En statuant ainsi, alors qu’il résultait de ses constatations que le motif économique du licenciement, non remis en cause par le salarié, ressortissait de la cessation définitive de l’activité de la société et qu’il n’était pas prétendu que la société appartenait à un groupe, ce dont se déduisait l’impossibilité de reclassement, la cour d’appel a violé les textes susvisés ».

 

Cass. Soc. 8 septembre 2021 n°19-16908

Essentiel de la décision → Le recours systématique à des heures supplémentaires portant la durée hebdomadaire du travail de 35 à 39heures constitue une modification du contrat de travail nécessitant l’accord exprès du salarié.

Pour en savoir plus : « Ayant relevé que le recours systématique à des heures supplémentaires portait la durée du travail du salarié de 35 heures à 39 heures, la cour d’appel, qui a retenu, à bon droit, que le caractère systématique de ce recours modifiait le contrat de travail de l’intéressé, en a exactement déduit que la société ne pouvait valablement augmenter la durée hebdomadaire de travail du salarié qu’avec son accord exprès, faisant ainsi ressortir que le refus de cette modification n’était pas fautif ».

 

Cass. Soc. 8 septembre 2021 n°20-14011

Essentiel de la décision → En matière de harcèlement, même si un membre du CSE saisi la juridiction prud’homale dans le cadre de son droit d’alerte, le salarié victime peut également engager une action pour obtenir la résiliation judiciaire de son contrat.

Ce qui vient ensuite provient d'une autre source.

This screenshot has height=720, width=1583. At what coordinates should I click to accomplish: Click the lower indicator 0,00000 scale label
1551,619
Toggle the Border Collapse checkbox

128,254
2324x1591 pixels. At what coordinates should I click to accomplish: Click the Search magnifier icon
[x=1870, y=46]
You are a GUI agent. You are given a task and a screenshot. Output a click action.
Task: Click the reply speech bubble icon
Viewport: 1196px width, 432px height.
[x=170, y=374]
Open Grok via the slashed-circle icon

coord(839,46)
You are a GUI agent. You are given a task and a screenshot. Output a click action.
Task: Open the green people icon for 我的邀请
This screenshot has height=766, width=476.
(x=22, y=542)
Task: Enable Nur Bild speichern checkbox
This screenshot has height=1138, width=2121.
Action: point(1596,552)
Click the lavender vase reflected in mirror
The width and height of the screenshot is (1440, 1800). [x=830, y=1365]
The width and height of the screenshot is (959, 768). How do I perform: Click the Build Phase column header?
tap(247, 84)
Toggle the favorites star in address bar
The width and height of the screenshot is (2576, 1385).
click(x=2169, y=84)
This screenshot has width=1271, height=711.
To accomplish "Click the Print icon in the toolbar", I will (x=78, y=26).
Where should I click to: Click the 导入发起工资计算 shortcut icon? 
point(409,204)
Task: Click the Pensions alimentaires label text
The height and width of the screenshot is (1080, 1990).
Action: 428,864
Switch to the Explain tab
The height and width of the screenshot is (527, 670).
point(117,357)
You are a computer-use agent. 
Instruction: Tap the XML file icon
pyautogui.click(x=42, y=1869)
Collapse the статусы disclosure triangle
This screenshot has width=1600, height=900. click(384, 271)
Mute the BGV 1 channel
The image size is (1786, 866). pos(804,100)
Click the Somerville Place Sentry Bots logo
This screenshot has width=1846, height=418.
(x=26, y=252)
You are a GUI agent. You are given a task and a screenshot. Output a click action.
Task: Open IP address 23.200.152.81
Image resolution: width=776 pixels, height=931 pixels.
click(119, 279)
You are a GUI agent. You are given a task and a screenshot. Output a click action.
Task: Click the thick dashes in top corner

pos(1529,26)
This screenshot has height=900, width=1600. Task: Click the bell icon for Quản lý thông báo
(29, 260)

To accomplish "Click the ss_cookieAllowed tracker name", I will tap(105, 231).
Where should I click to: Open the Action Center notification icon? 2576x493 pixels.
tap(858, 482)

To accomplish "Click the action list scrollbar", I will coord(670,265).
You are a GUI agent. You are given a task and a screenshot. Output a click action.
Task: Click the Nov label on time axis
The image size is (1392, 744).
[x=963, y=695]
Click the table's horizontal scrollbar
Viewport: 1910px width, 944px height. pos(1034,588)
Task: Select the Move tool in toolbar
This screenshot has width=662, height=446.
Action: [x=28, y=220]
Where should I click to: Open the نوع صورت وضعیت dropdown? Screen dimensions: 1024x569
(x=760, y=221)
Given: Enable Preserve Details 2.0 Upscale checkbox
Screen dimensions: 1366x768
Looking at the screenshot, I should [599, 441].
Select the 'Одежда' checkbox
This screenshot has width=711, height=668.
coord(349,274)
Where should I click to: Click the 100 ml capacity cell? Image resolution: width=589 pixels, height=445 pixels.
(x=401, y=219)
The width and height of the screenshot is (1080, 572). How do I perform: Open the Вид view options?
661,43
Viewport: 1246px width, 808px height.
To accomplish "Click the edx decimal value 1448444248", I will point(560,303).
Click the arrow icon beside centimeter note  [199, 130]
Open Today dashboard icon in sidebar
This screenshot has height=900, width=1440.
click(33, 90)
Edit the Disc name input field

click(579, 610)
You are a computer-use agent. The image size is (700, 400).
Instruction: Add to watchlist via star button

 Pour en savoir plus : « Si un délégué du personnel constate, notamment par l’intermédiaire d’un salarié, qu’il existe une atteinte aux droits des personnes, à leur santé physique et mentale ou aux libertés individuelles dans l’entreprise qui ne serait pas justifiée par la nature de la tâche à accomplir, ni proportionnée au but recherché, il en saisit immédiatement l’employeur. Cette atteinte peut notamment résulter de faits de harcèlement sexuel ou moral ou de toute mesure discriminatoire en matière d’embauche, de rémunération, de formation, de reclassement, d’affectation, de classification, de qualification, de promotion professionnelle, de mutation, de renouvellement de contrat, de sanction ou de licenciement. L’employeur procède sans délai à une enquête avec le délégué et prend les dispositions nécessaires pour remédier à cette situation. En cas de carence de l’employeur ou de divergence sur la réalité de cette atteinte, et à défaut de solution trouvée avec l’employeur, le salarié, ou le délégué si le salarié intéressé averti par écrit ne s’y oppose pas, saisit le bureau de jugement du conseil de prud’hommes qui statue selon la forme des référés.

Toutes les demandes liées au contrat de travail entre les mêmes parties font, qu’elles émanent du demandeur ou du défendeur, l’objet d’une seule instance. Cette règle n’est pas applicable lorsque le fondement des prétentions est né ou révélé postérieurement à la saisine du conseil de prud’hommes.

Selon le dernier, l’autorité de la chose jugée n’a lieu qu’à l’égard de ce qui a fait l’objet du jugement. Il faut que la chose demandée soit la même, que la demande soit fondée sur la même cause, que la demande soit entre les mêmes parties, et formée par elles et contre elles en la même qualité.

Ni le principe de l’autorité de la chose jugée, ni celui de l’unicité de l’instance ne font obstacle à ce que, suite à un jugement rendu par la juridiction prud’homale sur le fondement de l’article L. 2313-2 du code du travail, dont l’objet est de faire ordonner les mesures propres à faire cesser une atteinte aux droits des personnes, à leur santé physique et mentale ou aux libertés individuelles, le salarié intéressé engage ultérieurement une action au titre de l’exécution et de la rupture de son contrat de travail ».